__Set problem__:
Reproduce every line of the records below word for word, leaving out the pictures.

__Item coordinate data__:
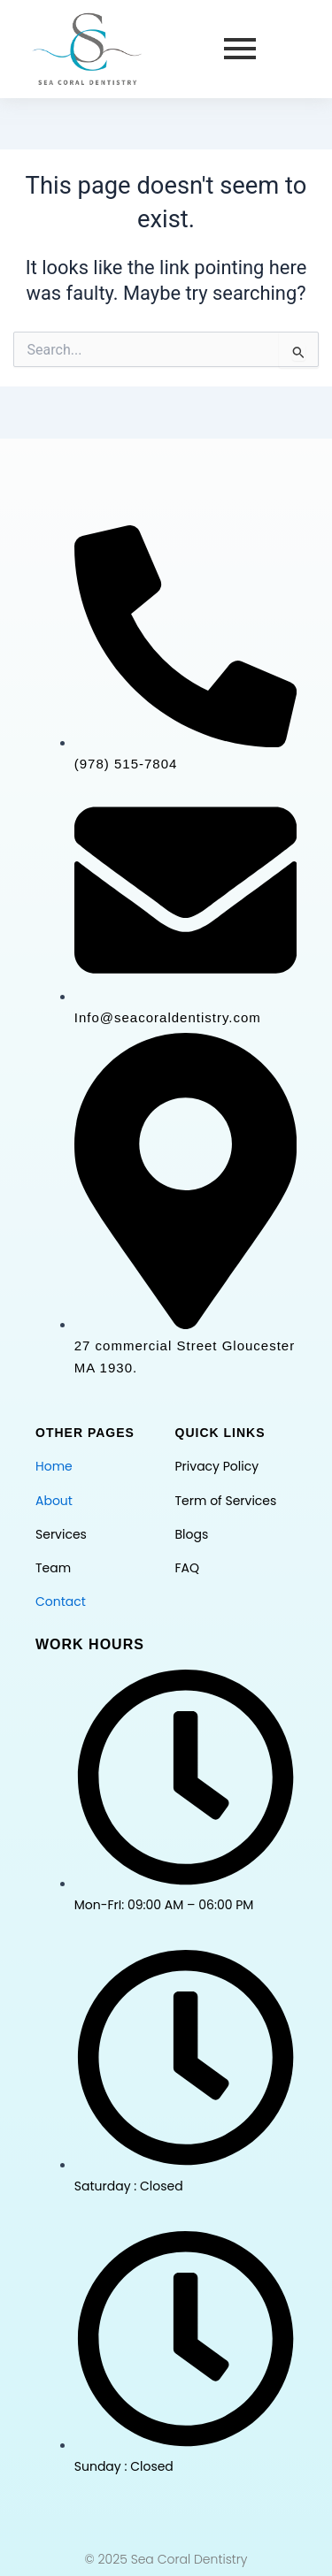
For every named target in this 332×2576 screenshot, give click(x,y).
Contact (60, 1601)
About (54, 1501)
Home (54, 1466)
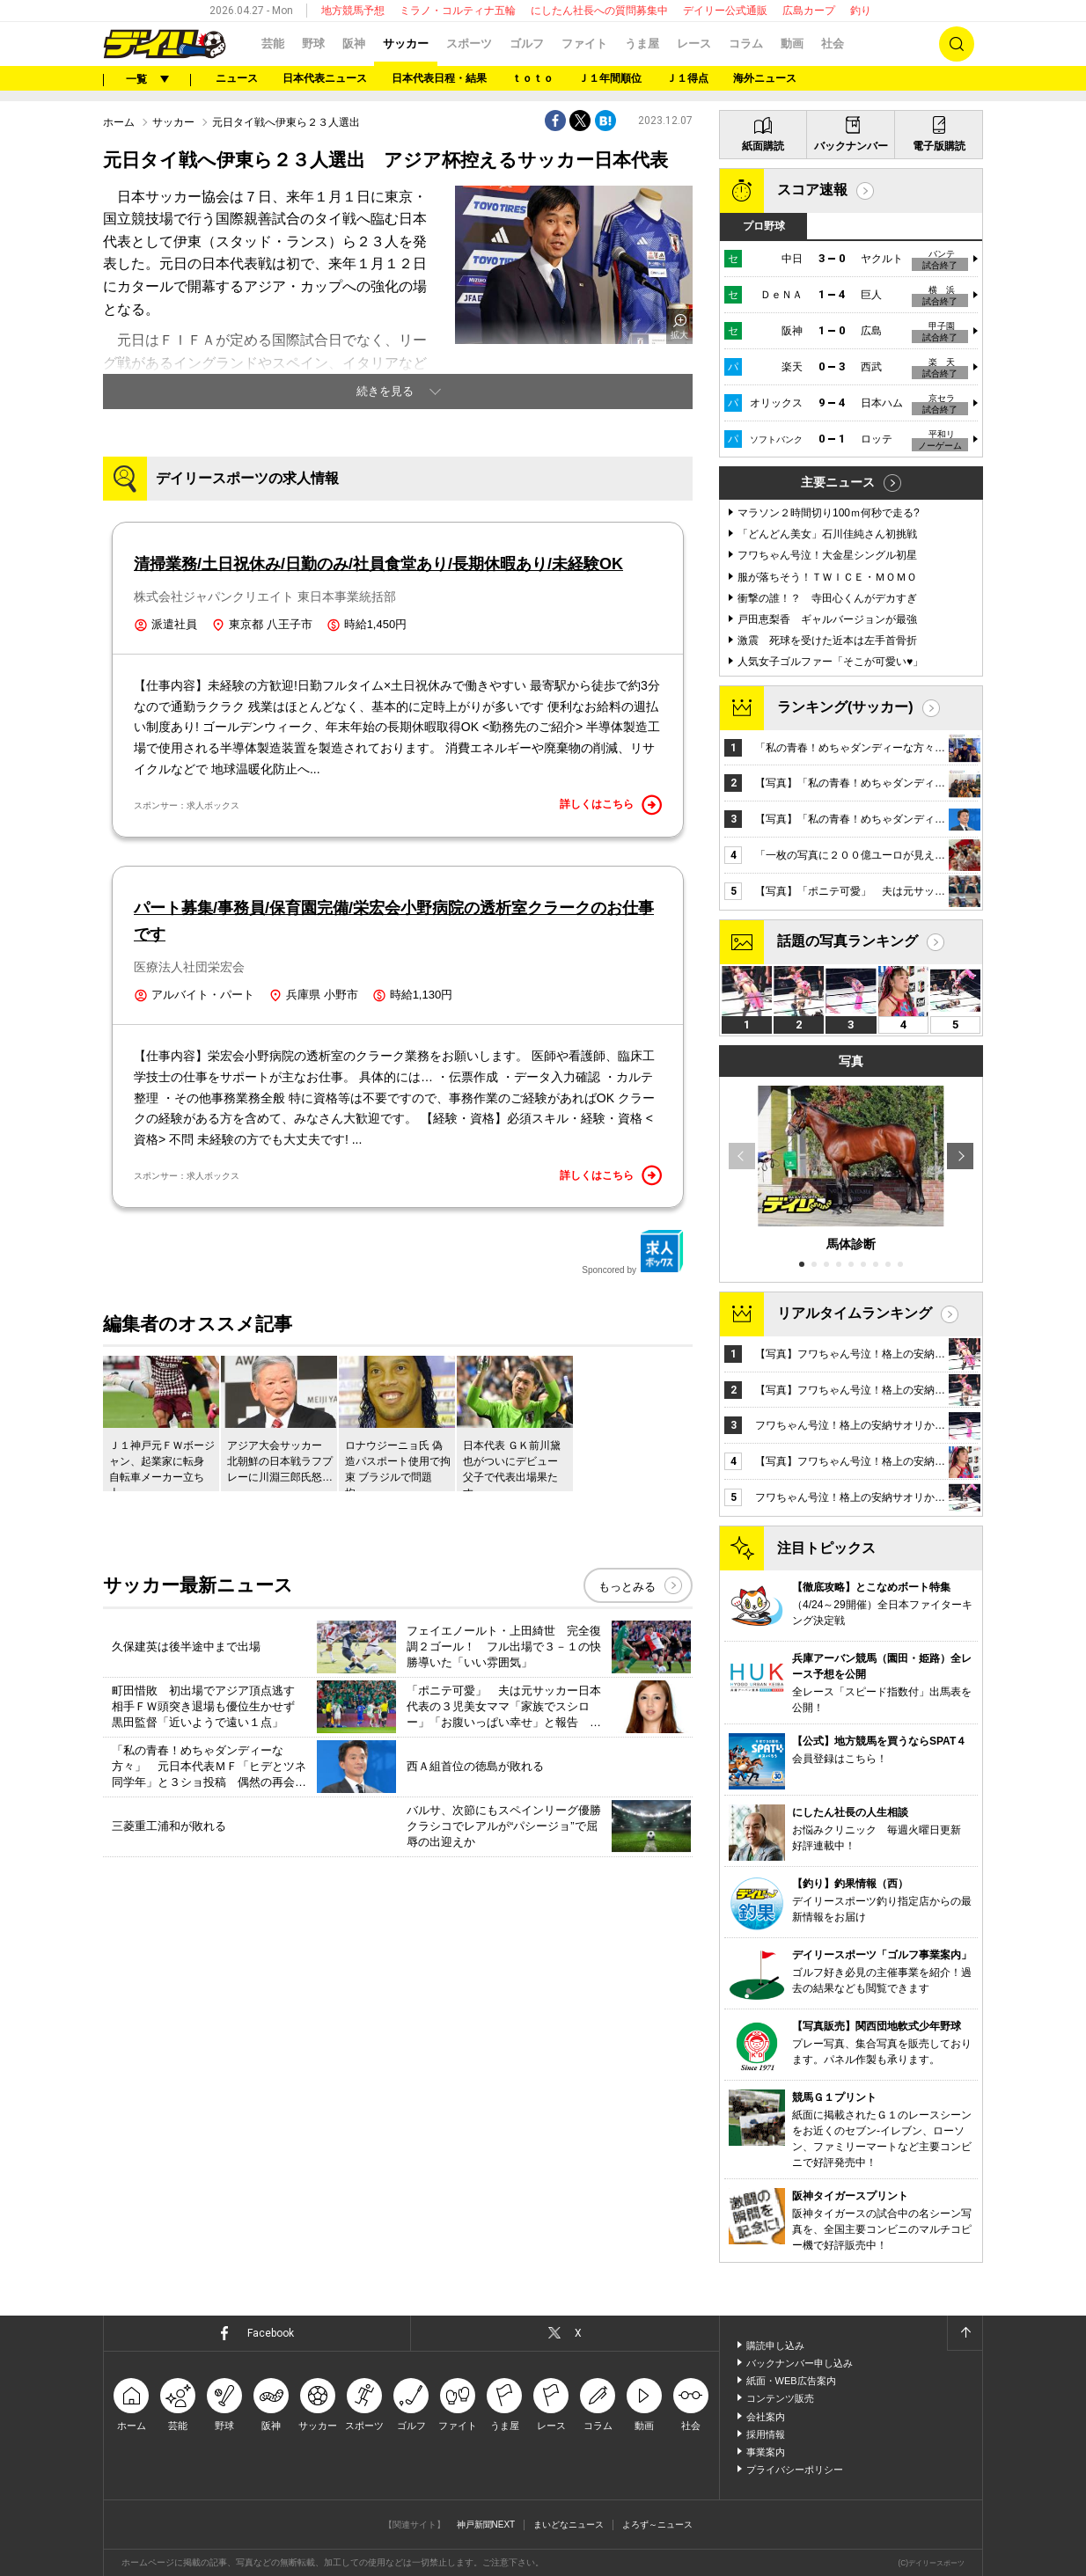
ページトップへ (964, 2333)
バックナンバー (851, 146)
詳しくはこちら (611, 805)
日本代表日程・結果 (439, 78)
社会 (832, 43)
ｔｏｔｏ (532, 78)
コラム (746, 43)
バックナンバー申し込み (799, 2363)
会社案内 (765, 2416)
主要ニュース (838, 482)
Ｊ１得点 (687, 78)
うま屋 (642, 43)
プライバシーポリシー (794, 2469)
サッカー (406, 43)
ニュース (237, 78)
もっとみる (627, 1586)
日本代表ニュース (325, 78)
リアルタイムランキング (854, 1313)
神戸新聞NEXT (486, 2524)
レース (694, 43)
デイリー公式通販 (725, 10)
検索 (956, 44)
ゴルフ (527, 43)
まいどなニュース (568, 2524)
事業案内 (765, 2452)
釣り (860, 10)
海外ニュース (764, 78)
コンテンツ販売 (780, 2398)
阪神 (353, 43)
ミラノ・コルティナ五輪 (458, 10)
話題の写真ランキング (847, 940)
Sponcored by (633, 1252)
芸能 (272, 43)
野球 (313, 43)
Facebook (270, 2333)
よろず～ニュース (657, 2524)
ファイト (584, 43)
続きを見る (385, 391)
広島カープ (808, 10)
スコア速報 (812, 189)
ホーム (119, 122)
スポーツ (469, 43)
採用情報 (765, 2434)
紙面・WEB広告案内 (791, 2380)
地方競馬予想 (353, 10)
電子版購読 (939, 146)
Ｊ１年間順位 (610, 78)
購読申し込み (775, 2345)
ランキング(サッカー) (845, 706)
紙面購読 (763, 146)
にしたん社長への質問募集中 (599, 10)
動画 (792, 43)
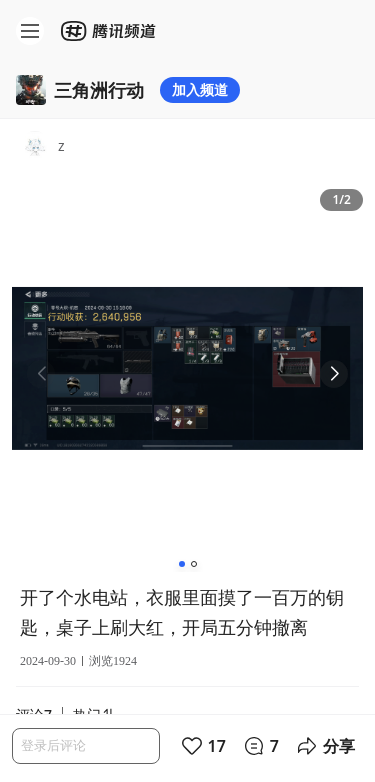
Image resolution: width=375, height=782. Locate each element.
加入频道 (200, 89)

__Result for this exercise__:
For every named target in this 332×2576 screenshot, give click(x,y).
Contact (60, 1601)
About (54, 1501)
Home (54, 1466)
ページトップへ (964, 2333)
バックナンバー (851, 146)
詳しくはこちら (611, 805)
日本代表日程・結果 (439, 78)
社会 (832, 43)
ｔｏｔｏ (532, 78)
コラム (746, 43)
バックナンバー申し込み (799, 2363)
会社案内 (765, 2416)
主要ニュース (838, 482)
Ｊ１得点 (687, 78)
うま屋 (642, 43)
プライバシーポリシー (794, 2469)
サッカー (406, 43)
ニュース (237, 78)
もっとみる (627, 1586)
日本代表ニュース (325, 78)
リアルタイムランキング (854, 1313)
神戸新聞NEXT (486, 2524)
レース (694, 43)
デイリー公式通販 (725, 10)
検索 (956, 44)
ゴルフ (527, 43)
まいどなニュース (568, 2524)
事業案内 (765, 2452)
釣り (860, 10)
海外ニュース (764, 78)
コンテンツ販売 (780, 2398)
阪神 (353, 43)
ミラノ・コルティナ五輪 (458, 10)
話題の写真ランキング (847, 940)
Sponcored by (633, 1252)
芸能 (272, 43)
野球 (313, 43)
Facebook (270, 2333)
よろず～ニュース (657, 2524)
ファイト (584, 43)
続きを見る (385, 391)
広島カープ (808, 10)
スコア速報 (812, 189)
ホーム (119, 122)
スポーツ (469, 43)
採用情報 (765, 2434)
紙面・WEB広告案内 (791, 2380)
地方競馬予想 (353, 10)
電子版購読 (939, 146)
Ｊ１年間順位 (610, 78)
購読申し込み (775, 2345)
ランキング(サッカー) (845, 706)
紙面購読 (763, 146)
にしたん社長への質問募集中 (599, 10)
動画 (792, 43)
Image resolution: width=375, height=782. Locate each element.
加入频道 (200, 89)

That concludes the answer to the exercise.